Rebecca transformed BioBrick BBa_K561002 (PFDHF +RFP + TETR) into Bioline Alpha Select Gold Standard cells following the transformation protocol as seen on the lab protocol page. The negative control was simple, untransformed alpha cells. The samples were plated onto agar plates containing chloramphenicol at 25µg/ml.

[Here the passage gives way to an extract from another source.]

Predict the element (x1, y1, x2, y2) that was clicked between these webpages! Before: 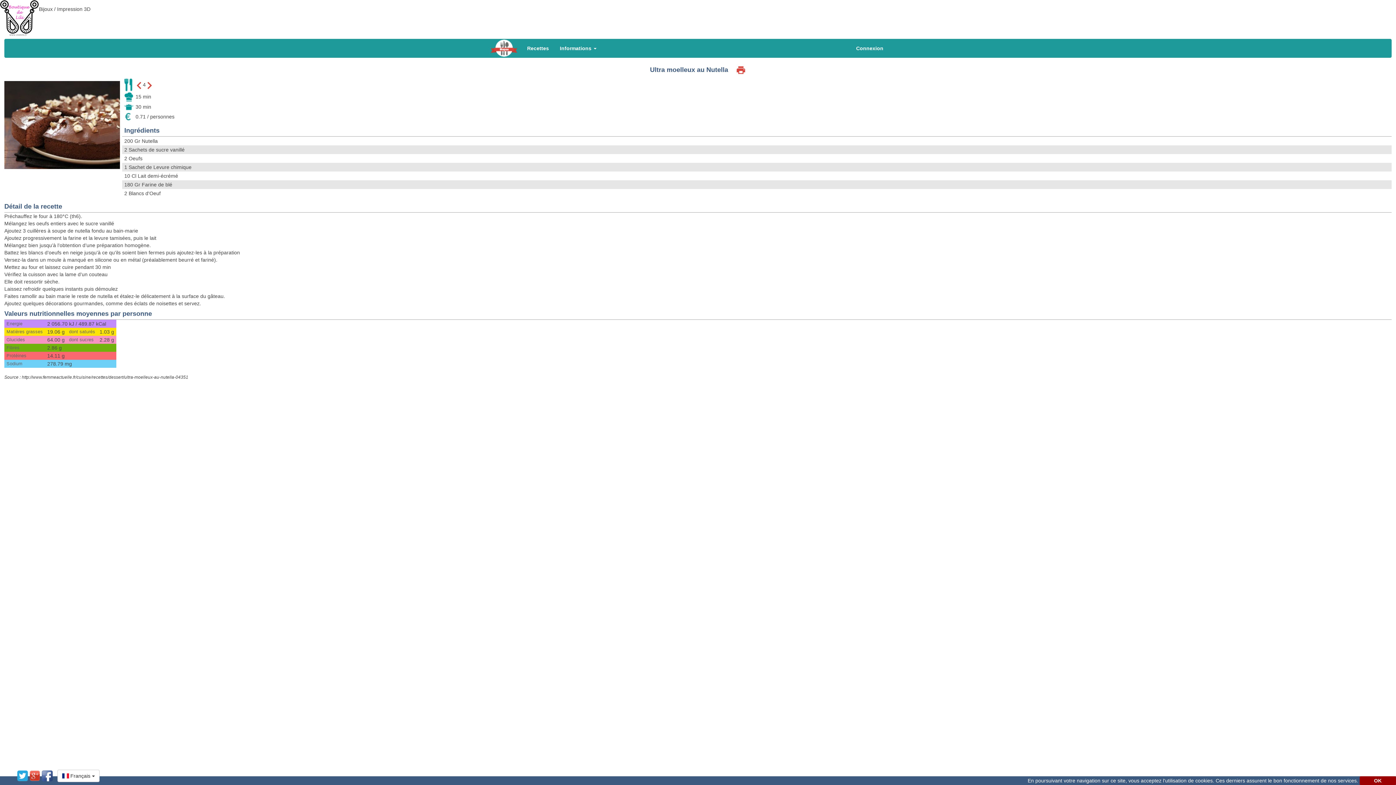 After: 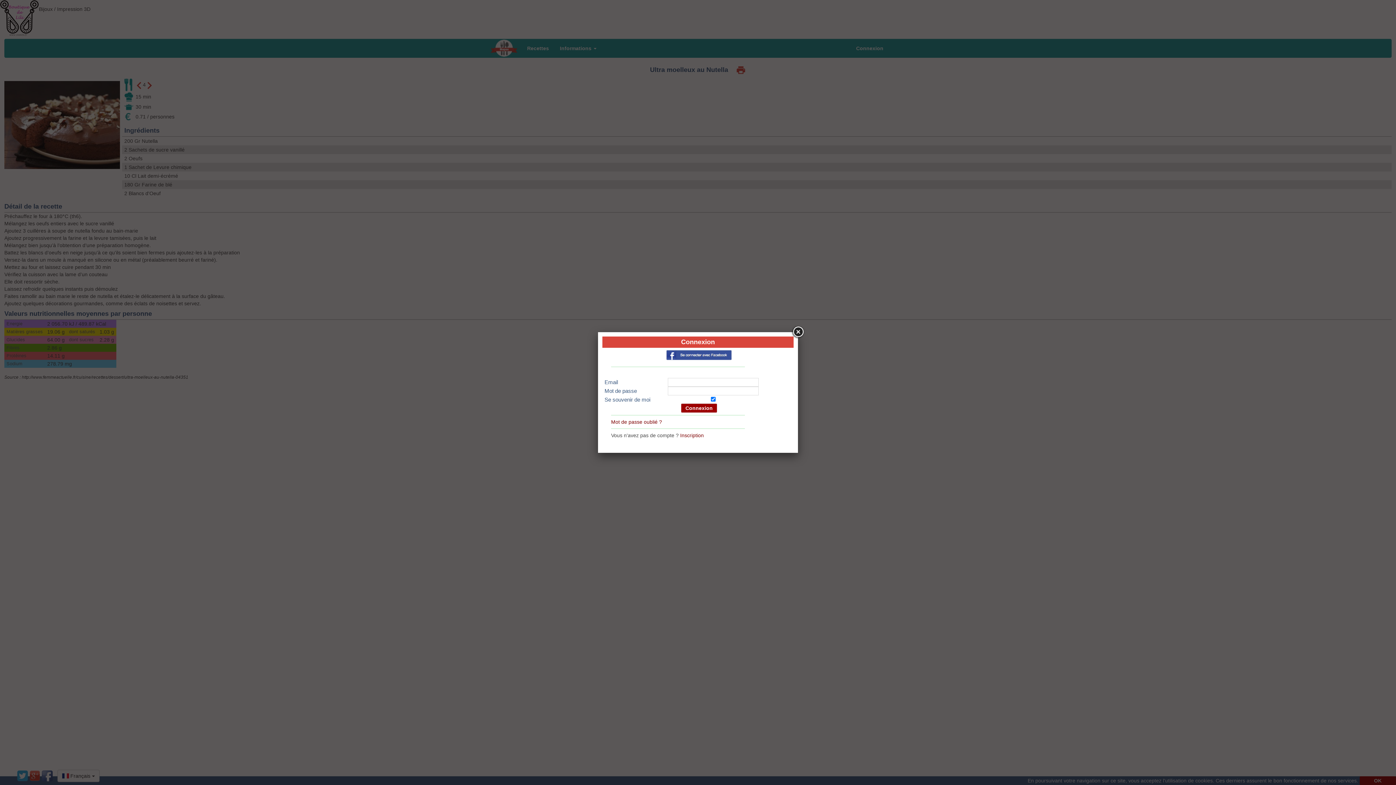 Action: label: Connexion bbox: (850, 39, 889, 57)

Khadija nanodropped miniprepped plasmid BioBrick samples of BBa_K206009 (GFP), BBa_E0420 (CFP) and BBa_K081014 (RFP). As several morphologically different colonies had grown an several plates, the samples of these cells were stored in labeled epppendorfs. In total there were 4 different plasmid isolations of CFP, RFP and GFP. These were shown to have high concentrations of DNA ranging from 165ng/µL to 332 ng/µL. Following a nanodrop, two restriction digests were carried out to validate the DNA. One cut at the brick insert at the suffix/prefix, the other digested at a specific restriction site within the backbone. As BBa_K206009 is found in pSB1AK3, there is a HinIII site and BBa_K081014 is in pSB1C3 and contains an EcoRV site. BBa_E0420 contains many restriction sites, but none that can be cut by enzymes that we had in stock. Therefore, a second validation restriction digest was not carried out on this BioBrick. The protocol involved 1µL DNA, 2µL buffer, 0.2µL BSA, 0.5µL of restriction enzyme and 16.3 µL of distilled water. Buffer H was used in the digests with EcoR1, Buffer B for HindIII and Buffer D for EcoRV. These completed digestions were stored in the freezer after 2 and a half hours of digestion ('Figure 2.)